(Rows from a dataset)
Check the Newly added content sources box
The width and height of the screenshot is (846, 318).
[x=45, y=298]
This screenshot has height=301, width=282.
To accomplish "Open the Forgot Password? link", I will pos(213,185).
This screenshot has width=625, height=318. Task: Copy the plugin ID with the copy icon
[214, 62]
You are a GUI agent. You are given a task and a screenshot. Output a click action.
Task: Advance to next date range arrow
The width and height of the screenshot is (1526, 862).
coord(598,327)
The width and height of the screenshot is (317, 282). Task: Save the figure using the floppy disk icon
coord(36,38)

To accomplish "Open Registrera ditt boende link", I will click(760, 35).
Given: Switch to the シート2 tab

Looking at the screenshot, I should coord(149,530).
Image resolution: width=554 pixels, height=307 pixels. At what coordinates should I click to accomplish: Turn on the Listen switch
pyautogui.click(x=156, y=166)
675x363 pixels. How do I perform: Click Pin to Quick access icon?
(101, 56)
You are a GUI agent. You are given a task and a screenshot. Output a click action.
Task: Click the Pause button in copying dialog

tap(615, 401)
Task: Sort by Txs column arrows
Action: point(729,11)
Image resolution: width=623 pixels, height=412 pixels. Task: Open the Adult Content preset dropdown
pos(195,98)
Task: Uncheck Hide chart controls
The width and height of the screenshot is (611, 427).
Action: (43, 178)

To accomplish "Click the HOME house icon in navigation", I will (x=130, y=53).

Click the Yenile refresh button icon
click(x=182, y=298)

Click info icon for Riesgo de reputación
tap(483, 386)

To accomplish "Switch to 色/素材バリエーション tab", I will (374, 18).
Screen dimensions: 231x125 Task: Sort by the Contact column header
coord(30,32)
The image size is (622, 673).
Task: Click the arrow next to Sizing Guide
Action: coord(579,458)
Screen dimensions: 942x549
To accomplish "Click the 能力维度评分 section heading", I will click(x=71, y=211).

* [PROBLEM TO SOLVE]:
Carry over every line of the entries from the start through the line with "coord(36,38)", adding 106 to each coordinate in the answers.

* [REPLY]:
Check the Newly added content sources box
The width and height of the screenshot is (846, 318).
[x=151, y=404]
This screenshot has height=301, width=282.
To accomplish "Open the Forgot Password? link", I will pos(319,291).
This screenshot has width=625, height=318. Task: Copy the plugin ID with the copy icon
[320, 168]
You are a GUI agent. You are given a task and a screenshot. Output a click action.
Task: Advance to next date range arrow
The width and height of the screenshot is (1526, 862).
coord(704,433)
The width and height of the screenshot is (317, 282). Task: Save the figure using the floppy disk icon
coord(142,144)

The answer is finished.